Mientras el mundo debate cómo frenar la desinformación y los discursos de odio, China ha dado un paso más allá: castigar el pesimismo.
El gobierno chino inició una campaña para eliminar de las redes sociales cualquier contenido considerado “excesivamente negativo”, “derrotista” o que “exagere los sentimientos de frustración social”.

La medida, lanzada por la Administración del Ciberespacio de China, apunta directamente a los influencers, blogueros y comentaristas que hablan sobre temas cotidianos como el estrés laboral, el desempleo juvenil o las dificultades económicas.
Según las autoridades, el objetivo es limpiar internet de publicaciones que inciten al “pánico” o promuevan la idea de que “trabajar duro es inútil”.
Entre los primeros sancionados figuran dos blogueros que promovían una vida con menos presión, un influencer que decía que no casarse era una decisión financiera lógica, y un comentarista que comparó la calidad de vida en China con la de los países occidentales.
Todos ellos tenían millones de seguidores y se habían convertido en voces populares para una generación de jóvenes que vive entre la precariedad laboral y la fatiga social.
Weibo, una de las redes sociales más utilizadas del país, anunció que más de 1.200 cuentas fueron suspendidas por difundir “rumores” sobre la economía y los programas de bienestar.
Para los expertos, esta represión no busca solo controlar la narrativa política, sino también regular las emociones públicas.
El investigador David Bandurski, del China Media Project, explicó que los líderes temen que la frustración “sea contagiosa”.
Cuando millones de jóvenes sienten que el futuro se ha vuelto inalcanzable, el pesimismo puede transformarse en descontento… y el descontento en disidencia.
La crisis económica y el desempleo juvenil récord —más de 12 millones de graduados se suman al mercado laboral cada año— han generado un clima de desencanto. Muchos jóvenes adoptaron filosofías minimalistas conocidas como “tang ping” (acostarse plano) o “bai lan” (dejar que todo se pudra), movimientos que simbolizan la renuncia a competir en un sistema cada vez más exigente.
Los medios estatales, encabezados por CCTV, justificaron la medida asegurando que “las emociones reales merecen respeto, pero no deben amplificarse deliberadamente para generar tráfico”.

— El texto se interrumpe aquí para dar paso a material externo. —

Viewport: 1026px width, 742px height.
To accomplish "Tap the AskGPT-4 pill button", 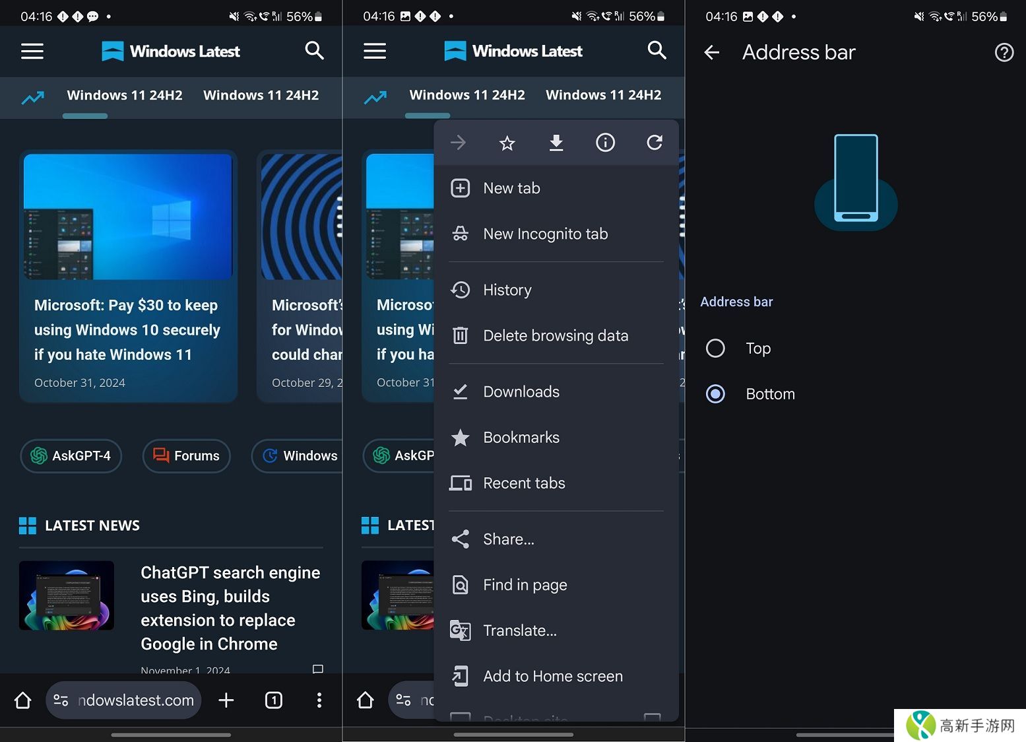I will coord(71,455).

La narrativa oficial sostiene que los llamados “depredadores emocionales” usuarios que se benefician de difundir historias tristes o frustrantes están dañando la salud mental colectiva.
Sin embargo, la frontera entre proteger y censurar es cada vez más difusa.
Al limitar las expresiones de ansiedad o desencanto, el gobierno también borra de la conversación pública las preocupaciones reales de millones de ciudadanos.
El caso del actor Yu Menglong, encontrado muerto en Pekín, desató una ola de teorías y comentarios sobre la falta de transparencia en China.
Las autoridades respondieron suspendiendo más de 1.500 cuentas que hablaban del tema.
Para muchos, este episodio fue el reflejo de cómo la tristeza o la sospecha se han convertido en emociones políticamente incorrectas.

Aunque este caso parece extremo, el control del discurso emocional no es exclusivo de China.
En distintos países, las redes sociales ya aplican algoritmos que premian la positividad y penalizan el conflicto.
Pero cuando la “felicidad obligatoria” se convierte en norma, el riesgo es que la realidad deje de tener espacio.
Como advirtió la analista Katja Drinhausen, del Instituto Mercator de Estudios sobre China:
“No bastará con controlar las emociones negativas en línea. El problema es la brecha entre la realidad económica y el discurso oficial.”
La campaña china contra el pesimismo revela una paradoja: un Estado que busca estabilidad emocional en medio de la inestabilidad económica.
Al eliminar la tristeza de las redes, el gobierno no borra el malestar social… solo lo invisibiliza.
En un mundo hiperconectado, donde las emociones son datos y los sentimientos se vuelven medibles, la censura del ánimo puede ser el nuevo rostro del control social.
Y quizás, en ese contexto, ser realista se haya convertido en el acto más radical de todos.